A Embrapa (Empresa Brasileira de Pesquisa Agropecuária) já aponta, desde a década de 1990, que a pulverização aérea de agrotóxicos mesmo com condições meteorológicas ideais dadas pela instrução normativa nº2 do Mapa (condições de vento, pressão atmosférica, umidade relativa do ar, temperatura, etc.) faz com que uma quantidade considerável dos agrotóxicos pulverizados seja absorvido pelo solo, bem como boa parte do veneno atinja áreas circunvizinhas da aplicação por conta da deriva dos ventos (podendo chegar à 32 quilômetros de distância da área de aplicação). Há que se ressaltar, também, que esta instrução normativa estabelece uma distância mínima (insuficiente) entre a área a ser pulverizada com aeronaves e as habitações e os mananciais de água, sendo que há um jogo de empurra entre entes públicos que faz com que ninguém fiscalize tais atividades. Nesse sentido, a Abrasco (Associação Brasileira de Saúde Coletiva) recomenda que o poder público proíba a pulverização aérea de agrotóxicos.

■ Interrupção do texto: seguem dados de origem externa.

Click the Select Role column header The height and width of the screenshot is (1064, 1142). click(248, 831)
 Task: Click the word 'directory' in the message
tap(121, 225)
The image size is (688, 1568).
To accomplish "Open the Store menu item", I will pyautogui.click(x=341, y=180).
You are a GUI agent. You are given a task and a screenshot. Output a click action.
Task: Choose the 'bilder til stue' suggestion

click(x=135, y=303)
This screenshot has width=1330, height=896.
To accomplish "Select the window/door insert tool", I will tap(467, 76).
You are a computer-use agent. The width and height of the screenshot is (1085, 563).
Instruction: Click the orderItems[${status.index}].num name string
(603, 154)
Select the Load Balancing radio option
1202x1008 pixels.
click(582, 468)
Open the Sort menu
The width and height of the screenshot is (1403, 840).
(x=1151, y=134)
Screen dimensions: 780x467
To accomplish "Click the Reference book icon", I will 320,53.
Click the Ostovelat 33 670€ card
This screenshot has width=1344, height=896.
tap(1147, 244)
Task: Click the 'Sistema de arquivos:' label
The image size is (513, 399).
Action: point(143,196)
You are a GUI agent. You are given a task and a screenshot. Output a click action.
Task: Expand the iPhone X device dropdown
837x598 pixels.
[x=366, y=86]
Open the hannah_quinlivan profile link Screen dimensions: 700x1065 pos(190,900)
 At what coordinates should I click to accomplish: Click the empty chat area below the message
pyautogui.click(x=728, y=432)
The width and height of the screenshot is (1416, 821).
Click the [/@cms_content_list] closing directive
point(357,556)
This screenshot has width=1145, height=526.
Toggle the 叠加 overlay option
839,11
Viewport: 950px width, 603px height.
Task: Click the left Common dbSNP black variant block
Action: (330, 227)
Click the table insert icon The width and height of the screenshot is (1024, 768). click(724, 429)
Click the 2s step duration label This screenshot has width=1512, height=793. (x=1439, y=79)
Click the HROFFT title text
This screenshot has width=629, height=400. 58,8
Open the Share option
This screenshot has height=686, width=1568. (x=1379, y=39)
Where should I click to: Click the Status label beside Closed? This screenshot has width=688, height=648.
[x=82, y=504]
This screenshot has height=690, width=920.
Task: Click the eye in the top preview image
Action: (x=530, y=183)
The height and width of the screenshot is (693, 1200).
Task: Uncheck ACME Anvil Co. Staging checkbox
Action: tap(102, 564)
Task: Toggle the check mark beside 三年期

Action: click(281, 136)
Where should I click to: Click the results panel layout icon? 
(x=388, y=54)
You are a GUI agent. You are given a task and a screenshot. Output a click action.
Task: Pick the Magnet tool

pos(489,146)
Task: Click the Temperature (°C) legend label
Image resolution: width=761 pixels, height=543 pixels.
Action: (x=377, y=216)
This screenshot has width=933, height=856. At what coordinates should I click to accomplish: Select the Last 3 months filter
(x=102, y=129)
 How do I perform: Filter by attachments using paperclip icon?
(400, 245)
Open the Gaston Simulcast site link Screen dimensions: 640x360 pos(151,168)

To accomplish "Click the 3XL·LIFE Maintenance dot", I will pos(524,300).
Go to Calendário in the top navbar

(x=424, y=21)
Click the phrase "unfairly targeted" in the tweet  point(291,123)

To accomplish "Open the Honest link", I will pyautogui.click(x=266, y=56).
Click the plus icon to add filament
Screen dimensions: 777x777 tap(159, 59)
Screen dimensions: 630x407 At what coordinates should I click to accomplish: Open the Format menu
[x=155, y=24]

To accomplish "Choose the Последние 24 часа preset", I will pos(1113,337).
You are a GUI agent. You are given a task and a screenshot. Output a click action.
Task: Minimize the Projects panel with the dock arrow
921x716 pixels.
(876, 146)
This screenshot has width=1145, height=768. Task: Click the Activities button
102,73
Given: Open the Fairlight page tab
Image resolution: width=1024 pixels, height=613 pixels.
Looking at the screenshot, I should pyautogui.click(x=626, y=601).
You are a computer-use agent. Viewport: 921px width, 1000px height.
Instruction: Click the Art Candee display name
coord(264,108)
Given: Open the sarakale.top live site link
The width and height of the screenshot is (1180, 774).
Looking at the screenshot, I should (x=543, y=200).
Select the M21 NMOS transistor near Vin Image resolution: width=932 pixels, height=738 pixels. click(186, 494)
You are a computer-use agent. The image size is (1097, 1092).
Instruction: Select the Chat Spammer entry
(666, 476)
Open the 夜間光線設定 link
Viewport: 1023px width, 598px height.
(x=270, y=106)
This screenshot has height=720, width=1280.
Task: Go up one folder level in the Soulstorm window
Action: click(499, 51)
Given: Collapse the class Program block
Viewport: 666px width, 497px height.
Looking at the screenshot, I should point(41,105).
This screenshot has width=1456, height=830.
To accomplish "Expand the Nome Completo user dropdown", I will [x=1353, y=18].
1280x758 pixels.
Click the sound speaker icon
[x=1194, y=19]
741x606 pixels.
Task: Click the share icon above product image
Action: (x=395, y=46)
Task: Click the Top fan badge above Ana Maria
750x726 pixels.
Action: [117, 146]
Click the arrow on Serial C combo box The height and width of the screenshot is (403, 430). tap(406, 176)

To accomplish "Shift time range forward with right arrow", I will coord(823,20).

Esta realidade mostra porque a Secretaria de Meio Ambiente da CUT-SP apoia toda e qualquer ação que vise barrar não somente a pulverização aérea de agrotóxicos, mas toda iniciativa que objetive acabar com o uso de venenos que contaminam a natureza, que fazem adoecer os trabalhadores que os manejam, bem como as pessoas que vivem nos arredores das áreas pulverizadas e aqueles que consomem os alimentos contaminados.
Assim sendo, damos todo o apoio para a aprovação e implantação da Política Nacional de Redução dos Agrotóxicos (PL 6670/2016), bem como daremos todo o apoio à Política Estadual de Agroecologia e Produção Orgânica – Peapo, no estado de São Paulo (PL Nº 236/)2017. Também dizemos não ao “PL do Veneno” (nº6299/2002) – que prevê diversas mudanças preocupantes na atual lei de agrotóxico (nº 7.802/1989), como a redução das necessidades de estudos de riscos, acelerando e facilitando a liberação de agrotóxicos atualmente proibidos e que causam graves danos à saúde (teratogênicos, carcinogênicos, mutagênicos), bem como a limitação da atuação dos estados no tema, dificultando que sejam criadas leis estaduais que restrinjam a utilização de agrotóxicos –; não ao PL 3200/2015 – que visa revogar a atual lei de agrotóxico (Lei nº 7.802/1989), e propõe a alteração do nome de “Agrotóxico” para “Defensivos Fitossanitários”, amenizando a publicização dos riscos que estes venenos trazem para a saúde humana e para o meio-ambiente –; e não à Lei nº 13.301/2016, que dispõe sobre medidas de controle do mosquito Aedes Aegypti e libera pulverização aérea de agrotóxicos nas cidades.
E reforçamos ainda que daremos nosso apoio para a aprovação do PL 53/2017, do vereador professor Padre Sergio (PT), que proíbe a pulverização aérea de agrotóxicos em Americana, interior de São Paulo. E, do mesmo modo em que participamos, em Sandovalina, do 2º Seminário Regional de Saúde e Qualidade de Vida do Pontal do Paranapanema neste ano de 2017, participamos, em Americana, de uma audiência pública na Câmara Municipal da cidade para apresentar nossas posições: a aprovação deste PL em Americana será um marco para a agricultura nacional e pautará o debate em outros estados e municípios que queiram barrar a pulverização aérea. Logo, não pouparemos esforços para incentivar sua aprovação.